Segundo o parecer, os valores envolvidos têm natureza privada e não impactam recursos públicos, o que afasta a competência do tribunal para analisar o caso.
Os auditores destacam que não há base legal para atuação do TCU, uma vez que os pagamentos feitos pelo banco não envolvem o erário.
O documento também aponta que, embora possam existir questionamentos sobre eventual conflito de interesses, esse tipo de análise cabe a outros órgãos, como a Controladoria-Geral da União (CGU) e a Comissão de Ética Pública da Presidência.
Além disso, o parecer afirma que não foram identificados elementos que comprovem influência direta em atos de gestão pública.
De acordo com apuração da imprensa, o escritório Lewandowski Advocacia recebeu ao menos R$ 6,1 milhões do Banco Master entre novembro de 2023 e agosto de 2025.

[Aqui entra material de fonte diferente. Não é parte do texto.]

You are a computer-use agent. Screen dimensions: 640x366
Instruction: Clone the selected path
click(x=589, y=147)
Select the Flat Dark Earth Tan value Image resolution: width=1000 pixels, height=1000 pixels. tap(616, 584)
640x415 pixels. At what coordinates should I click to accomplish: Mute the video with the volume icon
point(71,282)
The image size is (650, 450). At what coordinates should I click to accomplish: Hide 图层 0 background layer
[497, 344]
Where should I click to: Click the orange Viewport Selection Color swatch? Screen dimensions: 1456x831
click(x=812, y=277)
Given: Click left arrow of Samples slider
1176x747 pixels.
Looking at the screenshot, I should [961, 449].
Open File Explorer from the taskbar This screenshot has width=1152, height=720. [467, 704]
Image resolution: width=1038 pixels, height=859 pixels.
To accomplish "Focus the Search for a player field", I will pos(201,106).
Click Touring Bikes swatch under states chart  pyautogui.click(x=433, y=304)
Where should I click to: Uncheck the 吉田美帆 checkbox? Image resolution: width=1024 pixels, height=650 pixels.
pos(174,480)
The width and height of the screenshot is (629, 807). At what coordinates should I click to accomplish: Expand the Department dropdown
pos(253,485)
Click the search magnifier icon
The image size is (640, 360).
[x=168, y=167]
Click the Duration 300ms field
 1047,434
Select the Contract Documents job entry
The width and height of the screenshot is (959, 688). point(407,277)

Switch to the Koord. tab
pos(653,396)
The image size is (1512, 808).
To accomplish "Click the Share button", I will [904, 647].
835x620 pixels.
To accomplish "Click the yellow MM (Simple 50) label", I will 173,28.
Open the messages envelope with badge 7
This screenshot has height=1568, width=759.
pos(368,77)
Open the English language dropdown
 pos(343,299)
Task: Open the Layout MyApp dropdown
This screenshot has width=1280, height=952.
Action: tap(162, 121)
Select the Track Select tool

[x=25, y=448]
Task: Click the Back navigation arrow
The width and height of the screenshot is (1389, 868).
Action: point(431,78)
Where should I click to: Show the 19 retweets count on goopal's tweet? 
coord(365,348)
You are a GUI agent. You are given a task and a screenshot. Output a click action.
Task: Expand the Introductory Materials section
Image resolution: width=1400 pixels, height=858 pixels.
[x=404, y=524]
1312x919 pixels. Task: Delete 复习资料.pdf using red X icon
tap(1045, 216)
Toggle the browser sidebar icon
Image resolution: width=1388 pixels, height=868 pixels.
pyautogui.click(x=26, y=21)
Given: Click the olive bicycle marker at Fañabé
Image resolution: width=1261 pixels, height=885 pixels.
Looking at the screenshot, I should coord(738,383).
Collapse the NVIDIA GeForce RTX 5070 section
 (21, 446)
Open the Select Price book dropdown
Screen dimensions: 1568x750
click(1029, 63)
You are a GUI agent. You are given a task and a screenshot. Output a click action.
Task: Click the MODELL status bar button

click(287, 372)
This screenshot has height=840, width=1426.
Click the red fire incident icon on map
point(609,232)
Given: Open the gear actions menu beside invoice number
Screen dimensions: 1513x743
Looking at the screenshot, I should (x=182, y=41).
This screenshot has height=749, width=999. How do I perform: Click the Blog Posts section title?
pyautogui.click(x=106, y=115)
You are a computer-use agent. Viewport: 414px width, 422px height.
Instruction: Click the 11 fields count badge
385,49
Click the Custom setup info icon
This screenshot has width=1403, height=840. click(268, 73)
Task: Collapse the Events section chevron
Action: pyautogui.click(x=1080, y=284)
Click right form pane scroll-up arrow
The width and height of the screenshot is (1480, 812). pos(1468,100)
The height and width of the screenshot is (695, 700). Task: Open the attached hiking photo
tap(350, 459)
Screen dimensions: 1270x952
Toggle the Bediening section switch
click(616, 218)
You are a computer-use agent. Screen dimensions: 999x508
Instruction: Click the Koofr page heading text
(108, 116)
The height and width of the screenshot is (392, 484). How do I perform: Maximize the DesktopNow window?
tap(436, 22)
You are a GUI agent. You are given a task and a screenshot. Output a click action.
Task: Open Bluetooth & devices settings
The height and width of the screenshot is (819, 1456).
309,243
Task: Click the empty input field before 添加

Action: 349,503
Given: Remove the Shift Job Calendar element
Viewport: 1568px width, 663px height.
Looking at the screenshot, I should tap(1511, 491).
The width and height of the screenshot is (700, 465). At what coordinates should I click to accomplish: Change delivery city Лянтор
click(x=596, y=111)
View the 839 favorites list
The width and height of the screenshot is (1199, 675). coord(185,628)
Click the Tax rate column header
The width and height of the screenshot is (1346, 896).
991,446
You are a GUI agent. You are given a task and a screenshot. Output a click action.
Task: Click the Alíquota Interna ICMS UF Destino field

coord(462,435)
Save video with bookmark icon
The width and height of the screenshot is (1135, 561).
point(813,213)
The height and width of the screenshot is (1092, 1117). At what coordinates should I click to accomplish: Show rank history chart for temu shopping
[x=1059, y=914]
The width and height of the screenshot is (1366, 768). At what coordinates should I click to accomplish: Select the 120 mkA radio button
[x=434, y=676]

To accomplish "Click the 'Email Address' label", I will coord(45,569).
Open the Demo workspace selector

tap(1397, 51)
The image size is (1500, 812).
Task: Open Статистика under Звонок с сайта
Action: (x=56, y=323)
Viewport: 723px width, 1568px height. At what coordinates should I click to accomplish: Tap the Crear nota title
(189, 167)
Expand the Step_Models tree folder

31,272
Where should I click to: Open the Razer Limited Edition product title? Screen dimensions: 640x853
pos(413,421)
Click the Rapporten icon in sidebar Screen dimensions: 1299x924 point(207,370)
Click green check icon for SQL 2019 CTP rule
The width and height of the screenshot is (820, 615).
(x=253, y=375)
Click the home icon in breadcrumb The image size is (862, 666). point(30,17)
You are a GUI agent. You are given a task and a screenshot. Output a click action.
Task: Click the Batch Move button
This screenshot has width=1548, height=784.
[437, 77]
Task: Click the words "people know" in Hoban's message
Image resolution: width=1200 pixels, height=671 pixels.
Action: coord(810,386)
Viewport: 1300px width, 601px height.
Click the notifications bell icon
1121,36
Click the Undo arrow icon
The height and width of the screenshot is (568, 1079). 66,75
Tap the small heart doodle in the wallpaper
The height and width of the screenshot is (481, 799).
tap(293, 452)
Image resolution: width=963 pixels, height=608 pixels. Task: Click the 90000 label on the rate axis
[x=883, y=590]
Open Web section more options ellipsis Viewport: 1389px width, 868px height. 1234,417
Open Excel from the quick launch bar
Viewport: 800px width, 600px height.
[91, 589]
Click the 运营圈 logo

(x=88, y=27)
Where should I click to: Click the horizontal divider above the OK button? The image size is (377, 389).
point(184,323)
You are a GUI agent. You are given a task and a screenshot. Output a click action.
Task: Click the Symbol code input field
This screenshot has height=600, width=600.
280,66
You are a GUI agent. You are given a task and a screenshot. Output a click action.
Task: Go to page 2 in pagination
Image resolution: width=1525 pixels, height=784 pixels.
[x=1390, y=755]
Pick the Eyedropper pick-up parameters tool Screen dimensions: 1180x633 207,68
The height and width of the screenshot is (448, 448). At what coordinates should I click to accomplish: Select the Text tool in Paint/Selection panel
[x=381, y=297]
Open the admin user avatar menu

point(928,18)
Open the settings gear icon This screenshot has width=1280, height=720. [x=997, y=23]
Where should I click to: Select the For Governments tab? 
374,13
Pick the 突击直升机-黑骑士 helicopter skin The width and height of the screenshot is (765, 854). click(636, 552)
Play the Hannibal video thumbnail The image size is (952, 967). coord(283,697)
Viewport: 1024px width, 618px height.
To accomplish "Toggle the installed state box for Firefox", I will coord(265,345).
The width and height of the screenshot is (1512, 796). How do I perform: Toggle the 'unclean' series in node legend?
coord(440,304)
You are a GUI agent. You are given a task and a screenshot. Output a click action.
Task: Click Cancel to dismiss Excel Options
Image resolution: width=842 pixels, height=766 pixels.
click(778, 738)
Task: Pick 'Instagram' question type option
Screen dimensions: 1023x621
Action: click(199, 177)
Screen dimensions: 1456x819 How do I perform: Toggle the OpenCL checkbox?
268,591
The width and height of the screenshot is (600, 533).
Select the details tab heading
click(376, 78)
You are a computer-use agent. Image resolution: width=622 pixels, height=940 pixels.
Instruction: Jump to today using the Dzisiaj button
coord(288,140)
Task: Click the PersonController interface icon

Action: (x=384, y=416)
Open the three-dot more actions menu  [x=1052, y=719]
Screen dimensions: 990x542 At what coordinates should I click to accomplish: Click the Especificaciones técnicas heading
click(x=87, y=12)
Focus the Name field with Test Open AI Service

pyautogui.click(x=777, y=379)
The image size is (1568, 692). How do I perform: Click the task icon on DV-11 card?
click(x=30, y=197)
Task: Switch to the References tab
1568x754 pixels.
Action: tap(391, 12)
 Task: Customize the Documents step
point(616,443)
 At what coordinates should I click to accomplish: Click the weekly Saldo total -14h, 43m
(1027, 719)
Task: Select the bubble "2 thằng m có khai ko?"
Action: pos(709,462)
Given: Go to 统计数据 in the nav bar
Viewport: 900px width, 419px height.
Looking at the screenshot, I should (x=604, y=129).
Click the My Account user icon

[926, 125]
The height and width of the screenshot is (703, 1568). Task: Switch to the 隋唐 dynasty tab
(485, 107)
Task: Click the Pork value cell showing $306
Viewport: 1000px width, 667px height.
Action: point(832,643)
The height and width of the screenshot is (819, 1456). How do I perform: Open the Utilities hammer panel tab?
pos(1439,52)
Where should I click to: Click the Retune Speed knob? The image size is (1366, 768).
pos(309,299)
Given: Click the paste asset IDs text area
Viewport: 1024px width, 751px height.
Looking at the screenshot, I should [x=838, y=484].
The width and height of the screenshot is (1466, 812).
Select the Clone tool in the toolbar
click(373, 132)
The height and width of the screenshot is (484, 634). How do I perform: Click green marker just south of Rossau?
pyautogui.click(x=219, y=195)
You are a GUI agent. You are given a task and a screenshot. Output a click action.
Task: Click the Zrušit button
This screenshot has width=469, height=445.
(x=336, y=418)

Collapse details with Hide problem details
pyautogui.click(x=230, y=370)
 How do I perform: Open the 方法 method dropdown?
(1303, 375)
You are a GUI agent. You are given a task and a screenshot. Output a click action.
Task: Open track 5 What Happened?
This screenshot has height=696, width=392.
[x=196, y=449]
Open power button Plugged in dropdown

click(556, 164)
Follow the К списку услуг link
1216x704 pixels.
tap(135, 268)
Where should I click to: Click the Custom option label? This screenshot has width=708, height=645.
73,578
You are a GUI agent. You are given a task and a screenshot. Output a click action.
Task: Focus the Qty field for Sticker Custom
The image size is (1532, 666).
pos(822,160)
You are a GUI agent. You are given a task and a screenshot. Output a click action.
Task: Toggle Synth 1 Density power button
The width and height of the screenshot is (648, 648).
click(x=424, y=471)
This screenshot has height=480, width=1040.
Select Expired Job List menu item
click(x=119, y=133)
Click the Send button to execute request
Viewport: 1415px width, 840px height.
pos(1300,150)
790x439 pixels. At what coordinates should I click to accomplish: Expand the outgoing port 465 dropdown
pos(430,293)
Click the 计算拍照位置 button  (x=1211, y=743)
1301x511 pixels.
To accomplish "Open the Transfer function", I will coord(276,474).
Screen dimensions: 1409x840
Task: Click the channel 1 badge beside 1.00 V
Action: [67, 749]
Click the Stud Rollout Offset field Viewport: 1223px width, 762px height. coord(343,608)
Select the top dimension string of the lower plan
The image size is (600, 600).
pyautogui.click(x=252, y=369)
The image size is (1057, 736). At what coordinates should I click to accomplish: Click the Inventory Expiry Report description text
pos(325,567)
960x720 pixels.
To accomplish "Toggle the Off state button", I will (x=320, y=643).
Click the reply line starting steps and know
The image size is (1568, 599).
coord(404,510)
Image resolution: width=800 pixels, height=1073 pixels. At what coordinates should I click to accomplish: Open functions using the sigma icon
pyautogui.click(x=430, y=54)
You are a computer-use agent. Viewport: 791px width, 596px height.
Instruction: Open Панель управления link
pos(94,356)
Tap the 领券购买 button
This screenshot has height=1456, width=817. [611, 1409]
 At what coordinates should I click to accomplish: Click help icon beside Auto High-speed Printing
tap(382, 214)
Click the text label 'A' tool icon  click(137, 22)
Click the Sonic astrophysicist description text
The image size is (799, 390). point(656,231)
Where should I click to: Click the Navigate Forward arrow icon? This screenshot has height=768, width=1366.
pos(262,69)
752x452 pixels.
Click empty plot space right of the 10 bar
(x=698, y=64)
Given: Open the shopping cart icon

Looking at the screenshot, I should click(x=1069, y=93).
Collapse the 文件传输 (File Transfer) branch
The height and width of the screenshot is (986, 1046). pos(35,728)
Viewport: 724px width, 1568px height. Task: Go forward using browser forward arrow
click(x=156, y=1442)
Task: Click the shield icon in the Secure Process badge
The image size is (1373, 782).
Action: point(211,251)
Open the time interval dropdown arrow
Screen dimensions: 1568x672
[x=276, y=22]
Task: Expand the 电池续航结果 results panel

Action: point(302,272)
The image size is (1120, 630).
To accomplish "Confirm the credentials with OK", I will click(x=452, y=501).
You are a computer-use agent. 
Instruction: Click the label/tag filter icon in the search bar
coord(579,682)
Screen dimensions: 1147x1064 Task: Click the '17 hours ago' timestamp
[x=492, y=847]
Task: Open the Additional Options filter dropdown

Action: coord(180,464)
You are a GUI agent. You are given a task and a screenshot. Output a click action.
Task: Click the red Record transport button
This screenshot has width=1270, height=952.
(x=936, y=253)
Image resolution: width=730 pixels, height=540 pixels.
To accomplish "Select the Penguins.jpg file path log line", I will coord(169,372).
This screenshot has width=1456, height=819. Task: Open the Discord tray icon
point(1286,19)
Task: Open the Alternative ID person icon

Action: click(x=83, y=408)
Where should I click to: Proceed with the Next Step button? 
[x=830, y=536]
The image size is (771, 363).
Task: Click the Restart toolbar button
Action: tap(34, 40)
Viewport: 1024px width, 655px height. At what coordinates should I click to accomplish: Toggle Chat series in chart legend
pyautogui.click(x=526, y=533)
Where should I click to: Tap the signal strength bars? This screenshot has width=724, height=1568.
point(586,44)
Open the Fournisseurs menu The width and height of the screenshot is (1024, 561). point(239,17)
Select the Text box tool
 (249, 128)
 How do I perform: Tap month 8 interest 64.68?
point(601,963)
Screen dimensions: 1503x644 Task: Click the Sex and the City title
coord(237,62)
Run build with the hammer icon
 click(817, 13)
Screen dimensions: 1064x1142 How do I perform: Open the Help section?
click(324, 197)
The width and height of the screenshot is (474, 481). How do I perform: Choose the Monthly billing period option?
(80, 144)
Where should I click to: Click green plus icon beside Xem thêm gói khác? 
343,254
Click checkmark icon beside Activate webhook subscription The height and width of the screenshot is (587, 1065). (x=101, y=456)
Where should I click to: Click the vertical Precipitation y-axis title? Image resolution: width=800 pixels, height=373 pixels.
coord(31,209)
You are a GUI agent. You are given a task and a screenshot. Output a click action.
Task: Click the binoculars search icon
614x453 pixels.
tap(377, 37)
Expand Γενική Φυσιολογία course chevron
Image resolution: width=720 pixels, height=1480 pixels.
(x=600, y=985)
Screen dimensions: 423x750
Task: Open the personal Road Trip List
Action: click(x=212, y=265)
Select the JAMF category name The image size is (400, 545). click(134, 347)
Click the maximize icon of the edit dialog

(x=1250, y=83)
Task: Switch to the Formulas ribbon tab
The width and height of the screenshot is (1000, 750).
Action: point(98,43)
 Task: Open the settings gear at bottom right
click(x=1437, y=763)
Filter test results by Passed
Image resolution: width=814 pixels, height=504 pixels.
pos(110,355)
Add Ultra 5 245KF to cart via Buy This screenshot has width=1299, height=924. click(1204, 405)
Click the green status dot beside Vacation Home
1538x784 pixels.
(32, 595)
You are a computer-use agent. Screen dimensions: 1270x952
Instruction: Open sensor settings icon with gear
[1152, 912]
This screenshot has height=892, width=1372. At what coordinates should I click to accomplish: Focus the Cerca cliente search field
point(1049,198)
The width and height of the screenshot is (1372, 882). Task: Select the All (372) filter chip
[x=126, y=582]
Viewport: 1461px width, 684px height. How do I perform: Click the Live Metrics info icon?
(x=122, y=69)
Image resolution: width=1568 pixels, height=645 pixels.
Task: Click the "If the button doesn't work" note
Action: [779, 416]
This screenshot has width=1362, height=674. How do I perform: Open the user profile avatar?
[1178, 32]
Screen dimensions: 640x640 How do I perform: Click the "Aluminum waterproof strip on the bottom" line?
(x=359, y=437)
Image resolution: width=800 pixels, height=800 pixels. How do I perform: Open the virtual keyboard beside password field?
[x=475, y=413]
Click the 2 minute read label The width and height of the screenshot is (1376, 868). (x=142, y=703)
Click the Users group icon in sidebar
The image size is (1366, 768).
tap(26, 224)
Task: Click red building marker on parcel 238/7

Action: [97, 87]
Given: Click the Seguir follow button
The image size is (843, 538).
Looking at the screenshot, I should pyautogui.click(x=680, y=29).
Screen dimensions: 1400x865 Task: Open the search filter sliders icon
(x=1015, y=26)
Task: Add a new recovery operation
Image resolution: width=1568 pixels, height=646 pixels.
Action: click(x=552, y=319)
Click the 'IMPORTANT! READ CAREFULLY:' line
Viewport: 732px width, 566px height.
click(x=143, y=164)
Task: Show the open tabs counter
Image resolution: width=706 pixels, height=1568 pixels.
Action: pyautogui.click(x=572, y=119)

Parte do período coincide com a passagem de Lewandowski pelo Ministério da Justiça, entre fevereiro de 2024 e janeiro de 2026.
Defesas e próximos passos
Em manifestações públicas, Lewandowski afirma que se desligou do escritório antes de assumir o cargo, em conformidade com a legislação.
Já a defesa do empresário Daniel Vorcaro sustenta que os contratos foram firmados dentro de critérios técnicos e legais.
O parecer técnico ainda será analisado pelo ministro relator Augusto Nardes e pelos demais integrantes do tribunal, que decidirão sobre o arquivamento definitivo do caso.